## WORK INSTRUCTIONS
The full set of records must be returned exactly, character for character.

## SUPPLIED MATERIAL
━━━━━━━━━━━━━━━━━━━━

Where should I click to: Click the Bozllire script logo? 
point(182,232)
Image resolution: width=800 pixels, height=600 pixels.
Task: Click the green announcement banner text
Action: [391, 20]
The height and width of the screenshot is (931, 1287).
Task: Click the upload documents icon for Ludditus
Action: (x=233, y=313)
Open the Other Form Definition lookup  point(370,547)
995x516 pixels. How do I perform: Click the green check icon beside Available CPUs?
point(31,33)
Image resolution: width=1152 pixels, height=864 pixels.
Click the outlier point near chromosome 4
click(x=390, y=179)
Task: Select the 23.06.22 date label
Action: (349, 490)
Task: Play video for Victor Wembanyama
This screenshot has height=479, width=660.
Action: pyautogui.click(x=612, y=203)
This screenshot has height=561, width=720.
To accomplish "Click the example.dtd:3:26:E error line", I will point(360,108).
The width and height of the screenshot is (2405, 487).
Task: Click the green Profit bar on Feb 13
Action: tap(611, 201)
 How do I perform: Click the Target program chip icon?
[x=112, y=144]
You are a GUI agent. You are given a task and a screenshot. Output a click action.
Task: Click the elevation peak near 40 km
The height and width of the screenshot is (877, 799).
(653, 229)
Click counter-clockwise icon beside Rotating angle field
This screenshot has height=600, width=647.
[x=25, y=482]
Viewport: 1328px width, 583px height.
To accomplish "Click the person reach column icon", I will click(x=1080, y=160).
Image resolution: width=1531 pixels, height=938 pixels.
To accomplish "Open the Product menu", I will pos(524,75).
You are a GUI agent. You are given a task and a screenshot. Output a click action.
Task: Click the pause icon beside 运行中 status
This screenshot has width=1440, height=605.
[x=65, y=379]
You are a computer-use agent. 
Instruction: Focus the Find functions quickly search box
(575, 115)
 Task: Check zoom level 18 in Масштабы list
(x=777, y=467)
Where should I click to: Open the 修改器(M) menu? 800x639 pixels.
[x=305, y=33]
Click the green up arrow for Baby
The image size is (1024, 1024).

━━━━━━━━━━━━━━━━━━━━

## SOLVED EXERCISE
Where should I click to: Click the Bozllire script logo? 
point(182,232)
Image resolution: width=800 pixels, height=600 pixels.
Task: Click the green announcement banner text
Action: [391, 20]
The height and width of the screenshot is (931, 1287).
Task: Click the upload documents icon for Ludditus
Action: (x=233, y=313)
Open the Other Form Definition lookup  point(370,547)
995x516 pixels. How do I perform: Click the green check icon beside Available CPUs?
point(31,33)
Image resolution: width=1152 pixels, height=864 pixels.
Click the outlier point near chromosome 4
click(x=390, y=179)
Task: Select the 23.06.22 date label
Action: (349, 490)
Task: Play video for Victor Wembanyama
This screenshot has height=479, width=660.
Action: pyautogui.click(x=612, y=203)
This screenshot has height=561, width=720.
To accomplish "Click the example.dtd:3:26:E error line", I will point(360,108).
The width and height of the screenshot is (2405, 487).
Task: Click the green Profit bar on Feb 13
Action: tap(611, 201)
 How do I perform: Click the Target program chip icon?
[x=112, y=144]
You are a GUI agent. You are given a task and a screenshot. Output a click action.
Task: Click the elevation peak near 40 km
The height and width of the screenshot is (877, 799).
(653, 229)
Click counter-clockwise icon beside Rotating angle field
This screenshot has height=600, width=647.
[x=25, y=482]
Viewport: 1328px width, 583px height.
To accomplish "Click the person reach column icon", I will click(x=1080, y=160).
Image resolution: width=1531 pixels, height=938 pixels.
To accomplish "Open the Product menu", I will pos(524,75).
You are a GUI agent. You are given a task and a screenshot. Output a click action.
Task: Click the pause icon beside 运行中 status
This screenshot has width=1440, height=605.
[x=65, y=379]
You are a computer-use agent. 
Instruction: Focus the Find functions quickly search box
(575, 115)
 Task: Check zoom level 18 in Масштабы list
(x=777, y=467)
Where should I click to: Open the 修改器(M) menu? 800x639 pixels.
[x=305, y=33]
Click the green up arrow for Baby
The image size is (1024, 1024).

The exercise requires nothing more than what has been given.